* [Directions] All the data should be repeated exactly. Any image in it is left out.

* [Materials provided]
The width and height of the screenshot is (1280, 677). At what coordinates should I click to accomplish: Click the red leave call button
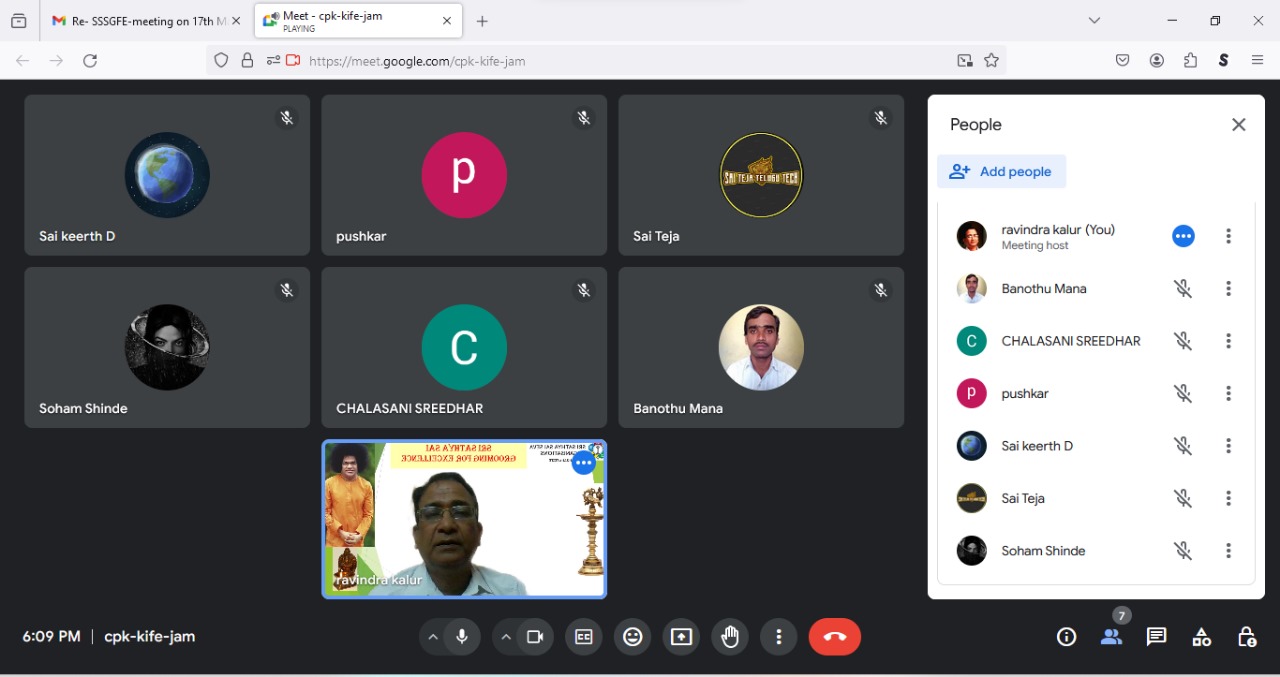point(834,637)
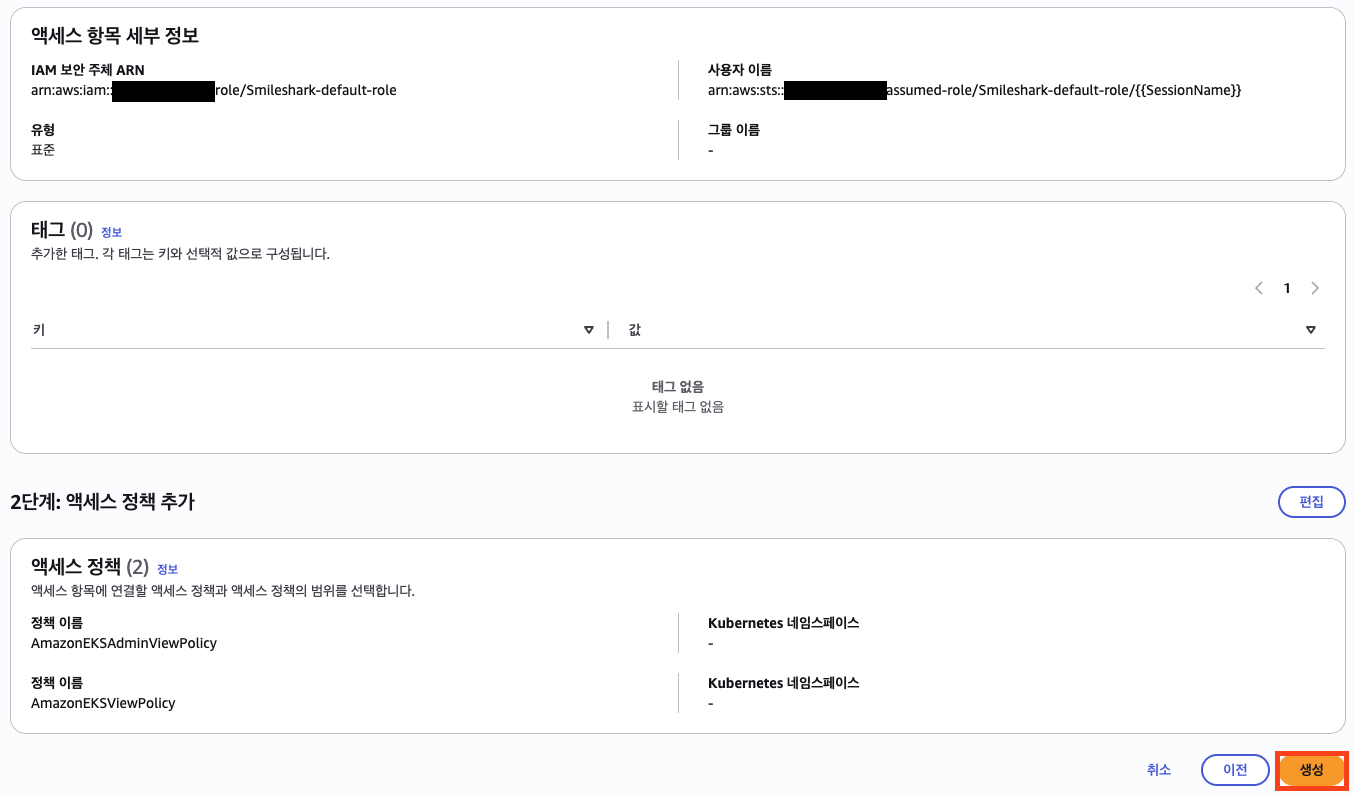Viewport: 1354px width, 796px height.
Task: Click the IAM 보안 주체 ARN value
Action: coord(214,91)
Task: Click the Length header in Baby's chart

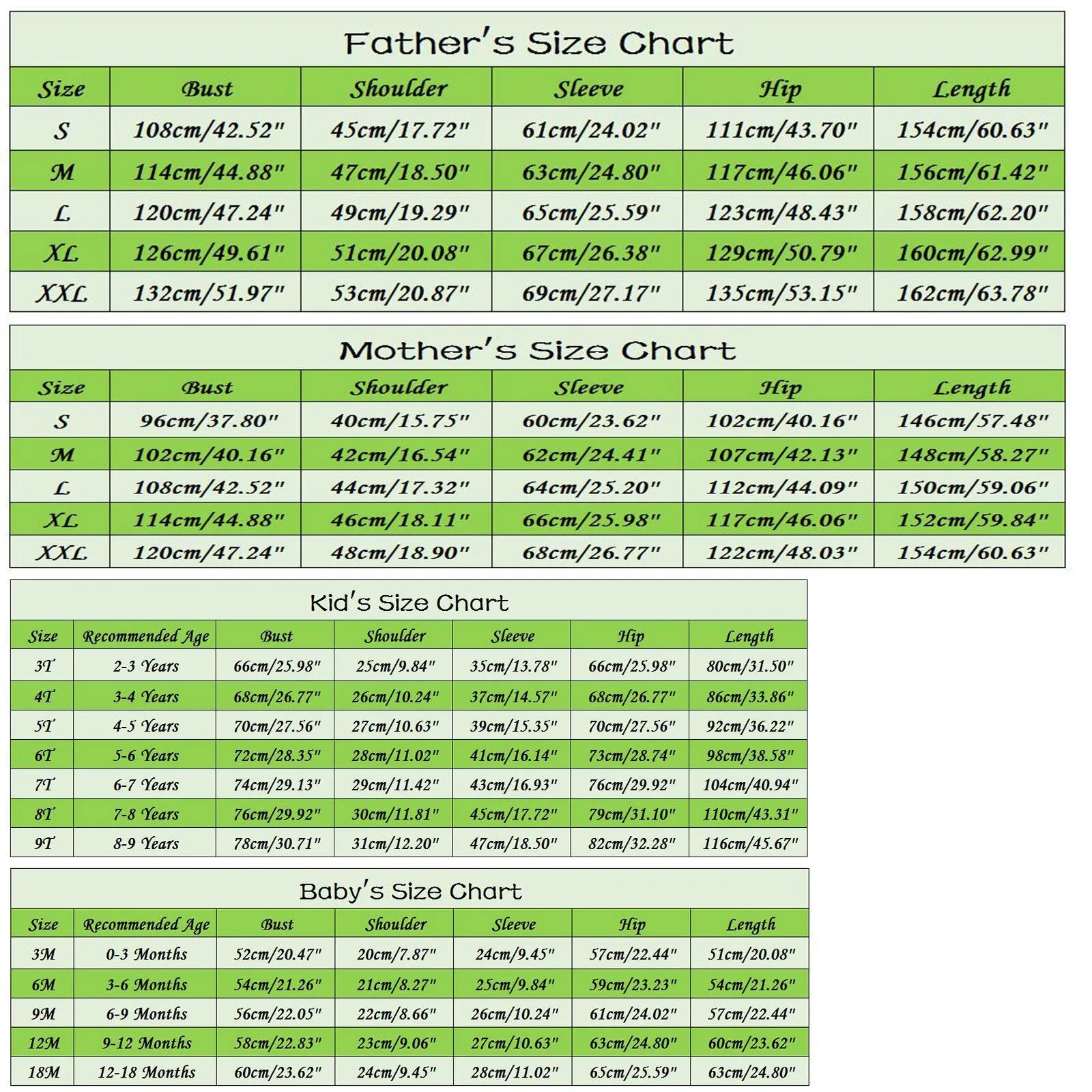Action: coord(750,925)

* [Your response]
The width and height of the screenshot is (1280, 677). At what coordinates should I click to accomplish: Click the red leave call button
point(834,637)
Viewport: 1354px width, 796px height.
Task: Click the IAM 보안 주체 ARN value
Action: coord(214,91)
Task: Click the Length header in Baby's chart

Action: coord(750,925)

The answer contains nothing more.